* **Problem requirements**
In the lines from the line with "You are a computer-use agent. The image" to the line with "click(1497, 35)", change every instance of "Instruction" to "Directive" and reproduce those lines with nothing else altered.

----

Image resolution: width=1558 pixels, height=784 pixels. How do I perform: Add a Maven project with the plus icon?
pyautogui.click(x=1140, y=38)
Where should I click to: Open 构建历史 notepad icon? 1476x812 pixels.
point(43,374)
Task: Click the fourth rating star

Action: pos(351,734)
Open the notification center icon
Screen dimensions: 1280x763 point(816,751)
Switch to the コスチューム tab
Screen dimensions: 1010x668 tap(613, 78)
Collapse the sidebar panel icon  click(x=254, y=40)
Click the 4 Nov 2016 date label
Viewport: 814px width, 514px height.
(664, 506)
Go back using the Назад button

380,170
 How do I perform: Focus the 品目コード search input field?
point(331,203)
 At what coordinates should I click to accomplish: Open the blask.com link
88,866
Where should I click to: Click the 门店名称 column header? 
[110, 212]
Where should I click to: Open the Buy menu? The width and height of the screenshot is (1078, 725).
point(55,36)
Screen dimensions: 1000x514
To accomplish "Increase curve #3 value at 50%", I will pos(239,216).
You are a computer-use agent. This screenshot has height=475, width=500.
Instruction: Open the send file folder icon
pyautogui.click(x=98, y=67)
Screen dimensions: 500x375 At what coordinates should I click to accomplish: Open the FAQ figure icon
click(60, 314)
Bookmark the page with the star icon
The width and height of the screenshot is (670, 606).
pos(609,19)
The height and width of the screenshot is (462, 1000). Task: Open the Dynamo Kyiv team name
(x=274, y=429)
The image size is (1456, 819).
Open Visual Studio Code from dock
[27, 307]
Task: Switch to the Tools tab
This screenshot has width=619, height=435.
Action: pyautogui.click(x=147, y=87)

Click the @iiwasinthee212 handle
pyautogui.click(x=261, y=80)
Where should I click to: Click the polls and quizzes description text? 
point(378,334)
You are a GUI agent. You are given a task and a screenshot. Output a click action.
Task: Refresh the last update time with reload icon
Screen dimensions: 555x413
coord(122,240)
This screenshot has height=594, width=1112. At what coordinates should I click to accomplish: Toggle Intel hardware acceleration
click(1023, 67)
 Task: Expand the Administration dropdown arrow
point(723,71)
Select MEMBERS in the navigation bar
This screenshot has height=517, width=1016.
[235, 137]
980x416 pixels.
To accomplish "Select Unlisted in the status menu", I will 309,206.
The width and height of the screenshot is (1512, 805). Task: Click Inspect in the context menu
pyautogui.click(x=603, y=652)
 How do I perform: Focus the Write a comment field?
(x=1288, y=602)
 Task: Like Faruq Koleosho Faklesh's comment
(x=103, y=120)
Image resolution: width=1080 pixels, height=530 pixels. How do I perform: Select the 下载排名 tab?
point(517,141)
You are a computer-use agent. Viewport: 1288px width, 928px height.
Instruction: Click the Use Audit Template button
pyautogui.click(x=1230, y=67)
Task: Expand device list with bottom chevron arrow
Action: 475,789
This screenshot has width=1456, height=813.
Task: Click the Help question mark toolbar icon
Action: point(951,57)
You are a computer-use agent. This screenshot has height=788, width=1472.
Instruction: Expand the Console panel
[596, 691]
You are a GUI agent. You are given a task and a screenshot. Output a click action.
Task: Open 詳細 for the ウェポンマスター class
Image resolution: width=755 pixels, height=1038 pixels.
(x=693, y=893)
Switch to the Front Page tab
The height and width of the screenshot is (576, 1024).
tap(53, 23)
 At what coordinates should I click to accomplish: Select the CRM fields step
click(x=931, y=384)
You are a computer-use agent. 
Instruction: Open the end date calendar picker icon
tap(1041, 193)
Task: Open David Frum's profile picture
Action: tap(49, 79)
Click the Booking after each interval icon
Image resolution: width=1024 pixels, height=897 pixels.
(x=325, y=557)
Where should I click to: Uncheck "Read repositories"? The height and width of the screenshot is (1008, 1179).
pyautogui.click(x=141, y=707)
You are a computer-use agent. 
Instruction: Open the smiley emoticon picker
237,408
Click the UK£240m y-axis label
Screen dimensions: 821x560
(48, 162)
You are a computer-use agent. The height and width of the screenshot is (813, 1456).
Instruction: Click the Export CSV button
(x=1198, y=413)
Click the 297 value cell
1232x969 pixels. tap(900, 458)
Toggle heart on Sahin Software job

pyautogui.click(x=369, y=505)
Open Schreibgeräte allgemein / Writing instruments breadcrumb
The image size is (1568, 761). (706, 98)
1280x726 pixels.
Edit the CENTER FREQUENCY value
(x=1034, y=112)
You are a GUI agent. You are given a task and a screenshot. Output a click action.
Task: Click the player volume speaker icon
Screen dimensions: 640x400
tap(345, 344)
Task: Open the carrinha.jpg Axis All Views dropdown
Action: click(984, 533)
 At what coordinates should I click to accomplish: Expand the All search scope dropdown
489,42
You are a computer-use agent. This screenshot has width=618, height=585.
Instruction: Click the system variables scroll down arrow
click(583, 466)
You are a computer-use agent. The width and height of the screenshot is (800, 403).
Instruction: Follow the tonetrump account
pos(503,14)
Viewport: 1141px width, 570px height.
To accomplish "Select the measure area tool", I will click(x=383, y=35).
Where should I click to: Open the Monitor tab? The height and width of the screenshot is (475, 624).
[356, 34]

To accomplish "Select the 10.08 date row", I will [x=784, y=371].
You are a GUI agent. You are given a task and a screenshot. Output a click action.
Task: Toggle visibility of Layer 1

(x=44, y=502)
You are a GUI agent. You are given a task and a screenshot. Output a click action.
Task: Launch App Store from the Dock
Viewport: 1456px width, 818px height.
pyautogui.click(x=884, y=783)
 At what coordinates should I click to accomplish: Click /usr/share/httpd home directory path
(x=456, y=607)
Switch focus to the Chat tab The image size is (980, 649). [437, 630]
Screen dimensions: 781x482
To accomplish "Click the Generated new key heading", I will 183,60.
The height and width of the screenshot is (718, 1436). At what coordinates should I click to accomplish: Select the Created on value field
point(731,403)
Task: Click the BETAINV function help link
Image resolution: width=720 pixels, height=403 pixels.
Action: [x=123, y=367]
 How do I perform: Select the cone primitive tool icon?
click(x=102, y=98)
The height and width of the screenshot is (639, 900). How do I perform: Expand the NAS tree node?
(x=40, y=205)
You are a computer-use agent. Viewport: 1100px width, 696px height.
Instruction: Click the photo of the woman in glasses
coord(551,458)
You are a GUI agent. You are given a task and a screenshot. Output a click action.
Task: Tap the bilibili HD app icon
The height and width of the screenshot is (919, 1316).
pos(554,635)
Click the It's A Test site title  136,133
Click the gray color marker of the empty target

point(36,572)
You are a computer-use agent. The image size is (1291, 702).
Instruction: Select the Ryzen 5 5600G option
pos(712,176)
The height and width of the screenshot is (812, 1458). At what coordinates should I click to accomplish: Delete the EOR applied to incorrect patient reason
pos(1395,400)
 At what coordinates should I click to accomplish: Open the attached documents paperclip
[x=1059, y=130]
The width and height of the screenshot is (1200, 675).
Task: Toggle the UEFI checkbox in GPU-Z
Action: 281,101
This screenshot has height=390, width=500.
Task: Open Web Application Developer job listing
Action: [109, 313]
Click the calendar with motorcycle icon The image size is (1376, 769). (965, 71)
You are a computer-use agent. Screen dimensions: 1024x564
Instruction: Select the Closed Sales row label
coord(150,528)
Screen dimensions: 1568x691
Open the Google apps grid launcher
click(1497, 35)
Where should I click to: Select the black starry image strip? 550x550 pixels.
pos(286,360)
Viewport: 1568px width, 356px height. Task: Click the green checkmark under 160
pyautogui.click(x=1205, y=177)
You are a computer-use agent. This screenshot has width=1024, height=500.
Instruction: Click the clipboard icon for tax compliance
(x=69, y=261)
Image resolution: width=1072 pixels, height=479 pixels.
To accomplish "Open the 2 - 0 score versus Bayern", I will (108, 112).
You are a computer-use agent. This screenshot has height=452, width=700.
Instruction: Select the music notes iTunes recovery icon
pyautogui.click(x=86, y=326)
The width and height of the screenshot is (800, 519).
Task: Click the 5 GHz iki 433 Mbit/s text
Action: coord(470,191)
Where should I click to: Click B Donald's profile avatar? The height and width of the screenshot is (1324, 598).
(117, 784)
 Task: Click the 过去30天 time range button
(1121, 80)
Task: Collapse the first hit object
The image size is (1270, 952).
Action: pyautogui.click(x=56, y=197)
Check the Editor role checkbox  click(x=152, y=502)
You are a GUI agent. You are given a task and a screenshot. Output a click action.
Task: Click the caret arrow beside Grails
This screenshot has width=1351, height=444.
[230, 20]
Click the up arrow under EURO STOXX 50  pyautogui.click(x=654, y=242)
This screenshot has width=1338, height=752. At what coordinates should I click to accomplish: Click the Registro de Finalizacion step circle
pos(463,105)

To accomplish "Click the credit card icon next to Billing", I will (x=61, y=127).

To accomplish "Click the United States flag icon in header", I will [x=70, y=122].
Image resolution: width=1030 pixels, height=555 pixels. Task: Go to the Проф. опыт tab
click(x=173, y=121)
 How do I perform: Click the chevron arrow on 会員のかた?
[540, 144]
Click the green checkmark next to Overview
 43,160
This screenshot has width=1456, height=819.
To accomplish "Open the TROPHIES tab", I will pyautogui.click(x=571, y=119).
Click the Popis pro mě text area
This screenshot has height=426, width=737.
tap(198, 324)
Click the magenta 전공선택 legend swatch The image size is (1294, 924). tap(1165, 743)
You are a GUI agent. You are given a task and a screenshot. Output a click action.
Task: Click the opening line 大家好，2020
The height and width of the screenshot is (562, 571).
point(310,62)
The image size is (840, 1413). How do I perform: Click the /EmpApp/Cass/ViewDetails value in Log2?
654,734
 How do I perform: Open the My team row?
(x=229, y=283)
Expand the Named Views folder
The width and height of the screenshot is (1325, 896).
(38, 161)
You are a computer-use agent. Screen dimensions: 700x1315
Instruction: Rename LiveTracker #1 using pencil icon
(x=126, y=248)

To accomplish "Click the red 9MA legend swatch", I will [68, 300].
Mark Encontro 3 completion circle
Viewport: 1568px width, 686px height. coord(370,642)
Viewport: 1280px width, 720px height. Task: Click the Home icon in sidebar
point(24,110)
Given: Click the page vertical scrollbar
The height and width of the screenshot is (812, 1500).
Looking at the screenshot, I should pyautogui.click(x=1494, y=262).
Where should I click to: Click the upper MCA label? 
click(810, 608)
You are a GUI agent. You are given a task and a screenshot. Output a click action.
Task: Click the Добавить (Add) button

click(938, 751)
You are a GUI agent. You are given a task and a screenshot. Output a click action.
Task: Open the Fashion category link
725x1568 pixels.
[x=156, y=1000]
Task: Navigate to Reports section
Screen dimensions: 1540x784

----

* **Result of this exercise**
You are a computer-use agent. The image size is (1291, 702).
Directive: Select the Ryzen 5 5600G option
pos(712,176)
The height and width of the screenshot is (812, 1458). At what coordinates should I click to accomplish: Delete the EOR applied to incorrect patient reason
pos(1395,400)
 At what coordinates should I click to accomplish: Open the attached documents paperclip
[x=1059, y=130]
The width and height of the screenshot is (1200, 675).
Task: Toggle the UEFI checkbox in GPU-Z
Action: 281,101
This screenshot has height=390, width=500.
Task: Open Web Application Developer job listing
Action: [109, 313]
Click the calendar with motorcycle icon The image size is (1376, 769). (965, 71)
You are a computer-use agent. Screen dimensions: 1024x564
Directive: Select the Closed Sales row label
coord(150,528)
Screen dimensions: 1568x691
Open the Google apps grid launcher
click(1497, 35)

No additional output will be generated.